You should expect these; any oven that lacks them is probably a cheap bargain-basement model and you want nothing to do with it.
- Multiple racks - Standard ovens come with two or more cooking racks; this lets you take advantage of all that space in there more efficiently. Multiple rack arrangements are often adjustable, meaning you can remove and add and adjust the levels as needed.
- Lock - An oven lock is especially helpful if you have small children in the house who are prone, as kids are, to get into places they don't belong. An oven is a bad place for a child to be, so locking it is a great safety feature.
- Broil - Broiling is cooking by exposing food to direct radiant heat, such as an open flame, live coals, or an electric coil, at much higher temperatures than roasting.
- Convection Convection ovens attempt to solve the "hot and cold" problem that has always plagued ovens by the use of a fan to blow and circulate the air and heat around the cavity, distributing heat much more evenly than conventional ovens. This means faster, more even cooking across the board, because all the food will be receiving roughly the same heat at the same time. That means your oven is more reliable to get the job to done.
- Steam Ovens/Steamers - A steam oven uses water from an inbuilt reservoir to create a cloud of steam within the oven chamber. The end result is food that hasn't dried out, easy cleaning, the retention of more flavor and color in vegetables and of nutrients in everything. However, steam cannot brown the outer skin of meat, so you can't achieve the crispiness you normally get with a traditional steamer. Some manufacturers, however, use dry heat to brown the skin, and then release the steam for the bulk of the cooking
- Hidden Bake Element = This feature places the heating element beneath the oven floor rather than leaving it exposed. This allows for a seamless, easy-to-clean oven
- Self-Cleaning - Self-cleaning ovens don't wash themselves down with suds, but they do provide a valuable service. They will self-heat their interior to an ultra-high 1000 F, reducing any food particles to ash, which you can sweep out with ease. While additional cleaning product might be required, self-cleaning ovens very rarely require a good scrubdown, making them some of the easiest to maintain and upkeep.

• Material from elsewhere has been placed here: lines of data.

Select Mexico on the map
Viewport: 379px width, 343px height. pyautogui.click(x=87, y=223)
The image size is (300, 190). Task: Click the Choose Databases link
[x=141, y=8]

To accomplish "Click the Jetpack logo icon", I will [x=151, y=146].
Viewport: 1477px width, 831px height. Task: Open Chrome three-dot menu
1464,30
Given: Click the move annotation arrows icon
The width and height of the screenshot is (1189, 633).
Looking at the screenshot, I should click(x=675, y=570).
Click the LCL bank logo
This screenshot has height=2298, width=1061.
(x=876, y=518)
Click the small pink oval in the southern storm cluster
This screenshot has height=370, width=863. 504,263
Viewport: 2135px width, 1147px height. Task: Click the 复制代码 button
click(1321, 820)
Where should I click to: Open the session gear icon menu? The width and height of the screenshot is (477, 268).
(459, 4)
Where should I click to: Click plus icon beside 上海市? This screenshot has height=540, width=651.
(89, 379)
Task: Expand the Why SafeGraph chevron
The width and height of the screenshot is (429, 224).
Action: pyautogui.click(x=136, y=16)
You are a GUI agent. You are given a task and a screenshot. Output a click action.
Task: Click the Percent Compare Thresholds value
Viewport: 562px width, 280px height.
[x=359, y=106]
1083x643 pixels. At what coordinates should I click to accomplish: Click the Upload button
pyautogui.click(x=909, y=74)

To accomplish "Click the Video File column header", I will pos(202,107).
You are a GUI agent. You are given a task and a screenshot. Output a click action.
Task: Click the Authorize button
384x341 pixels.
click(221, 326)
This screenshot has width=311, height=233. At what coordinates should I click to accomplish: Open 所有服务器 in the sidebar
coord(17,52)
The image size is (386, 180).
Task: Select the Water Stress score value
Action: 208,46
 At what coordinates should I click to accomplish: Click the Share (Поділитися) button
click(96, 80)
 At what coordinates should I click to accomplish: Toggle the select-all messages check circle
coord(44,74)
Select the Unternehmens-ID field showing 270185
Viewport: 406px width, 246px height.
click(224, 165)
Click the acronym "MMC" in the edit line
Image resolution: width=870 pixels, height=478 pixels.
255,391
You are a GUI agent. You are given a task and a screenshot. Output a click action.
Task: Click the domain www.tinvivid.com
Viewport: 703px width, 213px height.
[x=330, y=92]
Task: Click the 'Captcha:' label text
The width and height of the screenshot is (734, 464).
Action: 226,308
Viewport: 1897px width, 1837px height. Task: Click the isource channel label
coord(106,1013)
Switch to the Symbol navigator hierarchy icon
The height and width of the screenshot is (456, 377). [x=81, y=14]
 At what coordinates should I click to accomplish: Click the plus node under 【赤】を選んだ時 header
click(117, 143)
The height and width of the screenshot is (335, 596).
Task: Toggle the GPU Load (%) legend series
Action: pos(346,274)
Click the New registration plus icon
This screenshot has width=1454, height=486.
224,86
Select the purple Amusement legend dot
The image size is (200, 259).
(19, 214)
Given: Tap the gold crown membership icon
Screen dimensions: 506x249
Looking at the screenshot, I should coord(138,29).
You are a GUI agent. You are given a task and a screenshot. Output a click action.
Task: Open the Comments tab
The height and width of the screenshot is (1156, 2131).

- Sabbath Mode - Observant Jews are prohibited to engage in any creative work on the Sabbath, running from sundown Friday to sundown Saturday. To make kitchen maintenance easier for these customer, some companies offer a sabbath mode, which keeps pre-cooked food warm until mealtime. Essentially sabbath mode deactivates automatic safety shutdown, allowing the Sabbath-observant to cook as needed without violating their religious obligations.
- Delayed Start - For the maximum in cooking control and flexibility, the delayed start feature allows you to pre-program cook times and temperatures. With this, you can program the oven to start cooking or begin preheating at a specific time. This is a great feature if you want the oven to be ready right when you get home from work.
- Broiling Drawer - Common in hidden bake configurations, a broil drawer is useful when the heating element isn't exposed, giving you access to broiling functionality without hindering the clean, seamless oven look. These function just like a regular broiler, and need to be monitored just as closely.
- Infrared Cooking - Like induction cooking in the cooktop category, infrared is a wild technology that promises to reinvent cooking by making it more direct. Similar to induction, infrared cooking removes the middle man. In traditional cooking, a heated element transfers heat to the air, which then transfers heat to the food. But infrared skips the air entirely, using a superheated element to emit infrared radiation -- which is entirely safe -- onto the food, heating it directly. This is the same way that the sun on your skin feels warm even when it's cold out; the infrared radiation of the sun is heating your skin itself, not the air.Infrared cooking reduces preheat time by 20%, and cooks dramatically faster, meaning the moisture has less time to cook off, leaving you with juicier food every time.